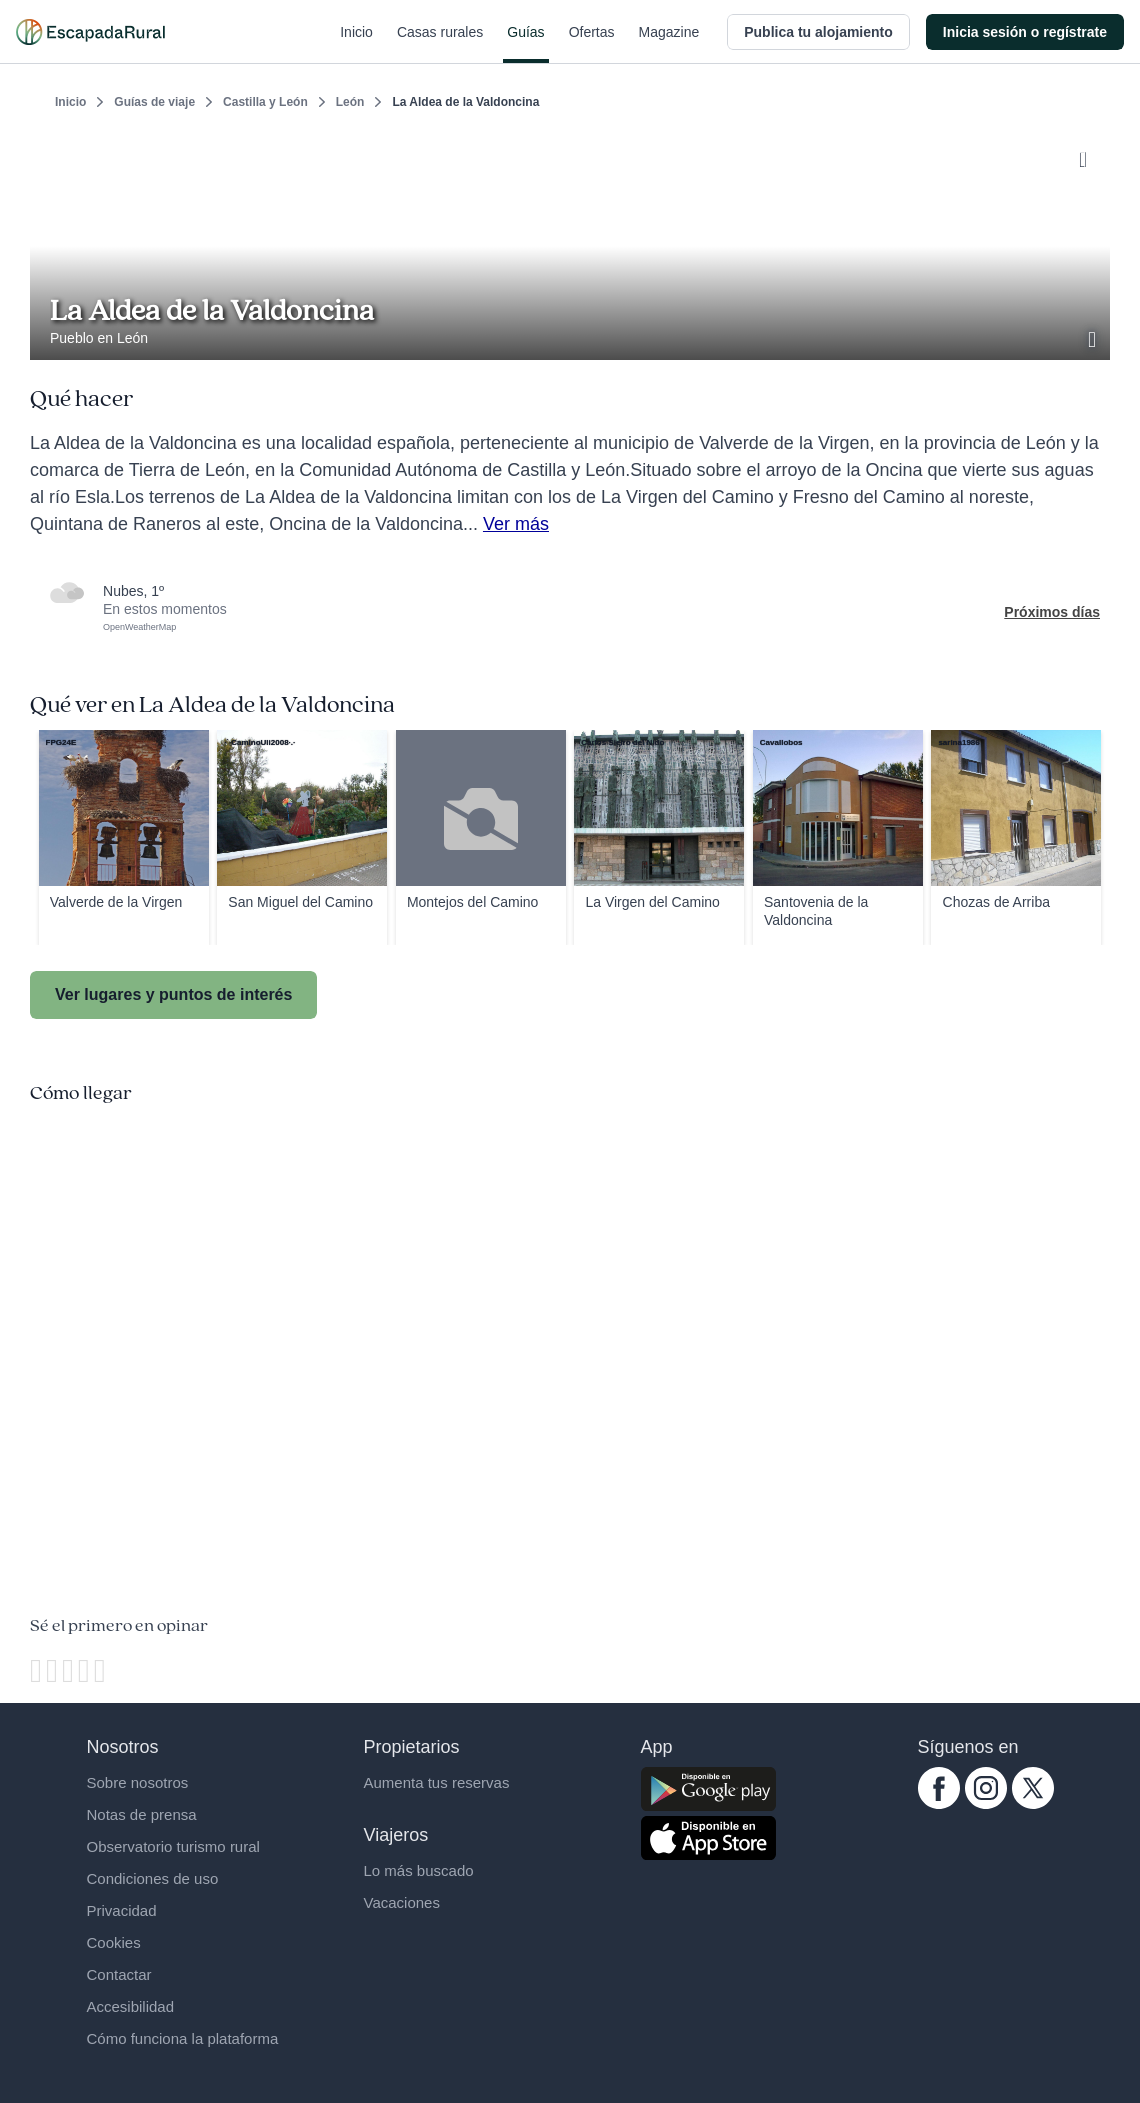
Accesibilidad (131, 2006)
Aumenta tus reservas (437, 1782)
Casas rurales (440, 44)
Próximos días (1052, 612)
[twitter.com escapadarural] (1033, 1804)
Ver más (516, 524)
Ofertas (592, 44)
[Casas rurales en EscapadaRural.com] (90, 32)
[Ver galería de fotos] (1094, 337)
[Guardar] (1088, 156)
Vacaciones (402, 1902)
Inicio (356, 44)
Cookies (114, 1942)
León (350, 102)
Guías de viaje (154, 102)
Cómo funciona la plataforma (183, 2038)
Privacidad (122, 1910)
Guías (525, 44)
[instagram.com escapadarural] (986, 1804)
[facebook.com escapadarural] (939, 1804)
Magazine (669, 44)
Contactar (119, 1974)
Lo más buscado (419, 1870)
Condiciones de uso (153, 1878)
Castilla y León (265, 102)
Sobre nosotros (138, 1782)
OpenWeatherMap (139, 627)
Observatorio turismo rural (173, 1846)
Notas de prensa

▬▬▬

● SET TASK
Copy out every line of the data above, raising each number in the coordinate pairs by 62 and leaving the rest of each line unchanged. Omit the picture.

● COMPLETE RESPONSE
Accesibilidad (193, 2068)
Aumenta tus reservas (499, 1844)
Casas rurales (502, 106)
Próximos días (1114, 674)
[twitter.com escapadarural] (1095, 1866)
Ver más (578, 586)
Ofertas (654, 106)
[Casas rurales en EscapadaRural.com] (152, 94)
[Ver galería de fotos] (1156, 399)
[Guardar] (1150, 218)
Vacaciones (464, 1964)
Inicio (418, 106)
Cookies (176, 2004)
León (412, 164)
Guías de viaje (216, 164)
Cómo funciona la plataforma (245, 2100)
Privacidad (184, 1972)
Guías (587, 106)
[instagram.com escapadarural] (1048, 1866)
[facebook.com escapadarural] (1001, 1866)
Magazine (731, 106)
Contactar (181, 2036)
Lo más buscado (481, 1932)
Condiciones de uso (215, 1940)
Castilla y León (327, 164)
Sobre nosotros (200, 1844)
OpenWeatherMap (201, 689)
Observatorio turismo rural (235, 1908)
Notas de prensa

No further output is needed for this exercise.